Was komisch ist, denn ich habe mir eine ganze Reihe von Eltern für mich vorgestellt, aber welche, die in einem Laden arbeiteten, waren nie darunter.
Nachdem wir mit den Boutiquen fertig waren, trafen wir uns im Food Court, dann war das Fitnessstudio an der Reihe. Harley sagte, er sei mein Vater, und brachte die Leute dazu, mir alles zu zeigen. Weil er angeblich wissen wollte, ob es mir so gut gefiel, dass eine Familienmitgliedschaft infrage kam. Ein muskelbepackter, viel zu stark gebräunter Schönling führte mich zu den Crosstrainern und den Geräten mit Gewichten. Frauen fanden ihn bestimmt toll, aber mir machte er Angst. Er hatte null Haare. Alle paar Meter blieb er stehen und glotzte sich im Spiegel an. Ich warf einen Blick zu Harley hinüber; er hatte die Kartenleser schon ausgetauscht. Ich sagte dem Typ, ich würde es mir überlegen. Er gab mir seine Visitenkarte.

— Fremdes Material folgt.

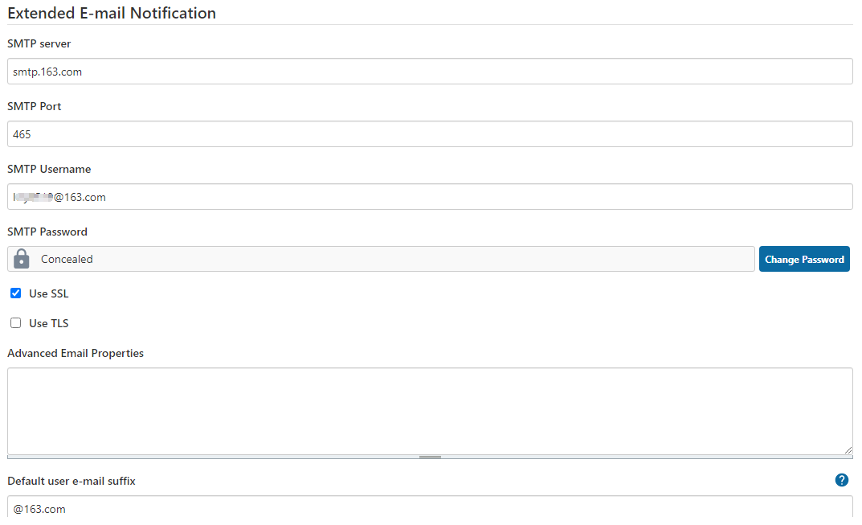Enable the Use TLS checkbox

point(15,323)
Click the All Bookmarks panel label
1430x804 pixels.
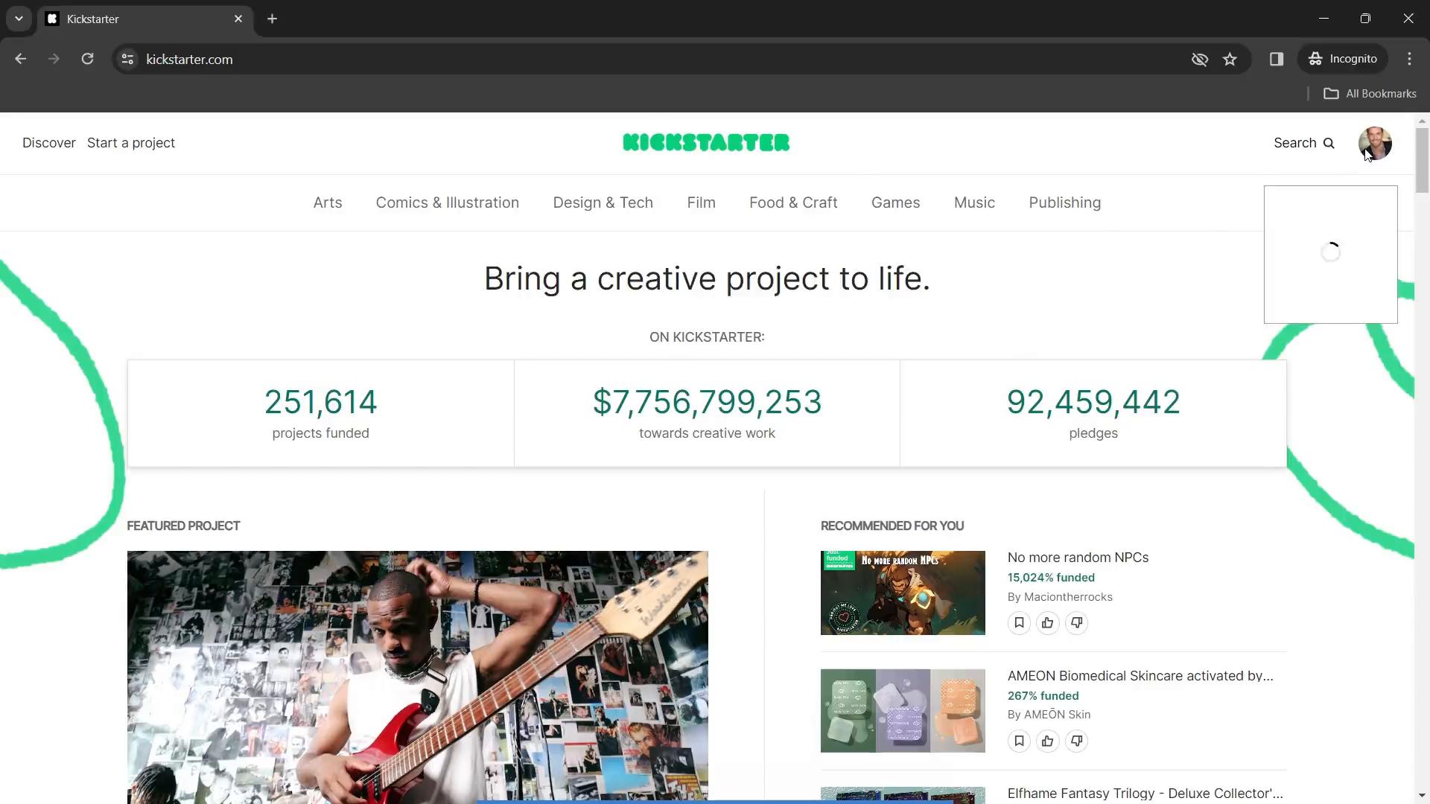[x=1381, y=93]
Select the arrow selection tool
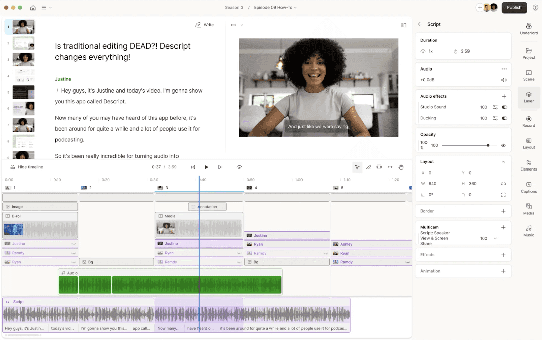The width and height of the screenshot is (542, 340). tap(357, 167)
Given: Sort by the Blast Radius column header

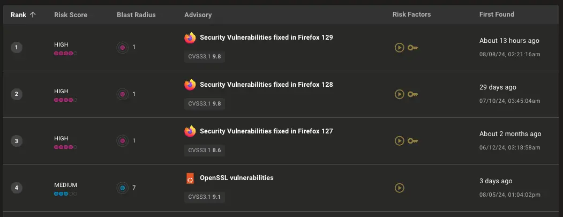Looking at the screenshot, I should (136, 14).
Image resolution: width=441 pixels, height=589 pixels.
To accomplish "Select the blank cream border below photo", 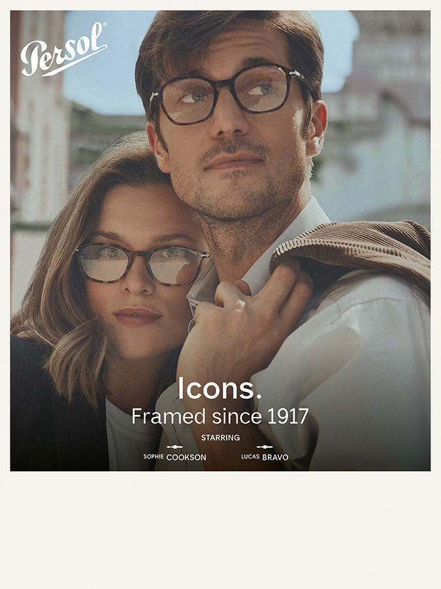I will [221, 529].
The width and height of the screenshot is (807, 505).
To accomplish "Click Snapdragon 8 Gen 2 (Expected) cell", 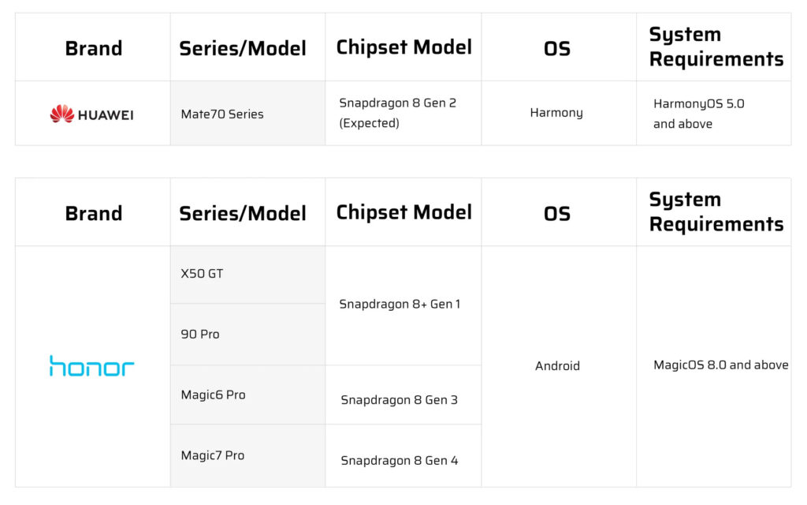I will point(398,113).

Ich weiß noch, dass Harley draußen stehen blieb, um seine zweifarbige Sonnenbrille aufzusetzen und den Kragen seines gelben Poloshirts über den blauen Blazer zu ziehen. Dann schob er auch noch die Ärmel des Blazers nach oben, sodass jeder seine große silberne Uhr sehen konnte. Harley war furchtbar pingelig, vor allem wenn es um seine Haare ging. Oben auf dem Schädel wurde er langsam kahl und er war so klein, dass es auffiel. Bei sich hatte er eine leere Laptopmappe und eine kleine Sporttasche, in der die Kartenleser steckten. Er sah aus wie ein ganz normaler Geschäftsmann, der gerade von seinem Workout kam.
Harley zog ein Kaugummipäckchen aus der Tasche und steckte sich zwei Streifen in den Mund, dann gingen wir über den Parkplatz zu unserem Van. Es war so hell, dass es einem in den Augen wehtat, die Hitze strömte in Stoßwellen vom Asphalt. August in Tucson ist nichts für Weicheier. Ich schlurfte hinter Harley her, aber das war ihm egal. Harley ging nicht, er stolzierte.
»Gute Arbeit«, sagte Harley Kaugummi kauend.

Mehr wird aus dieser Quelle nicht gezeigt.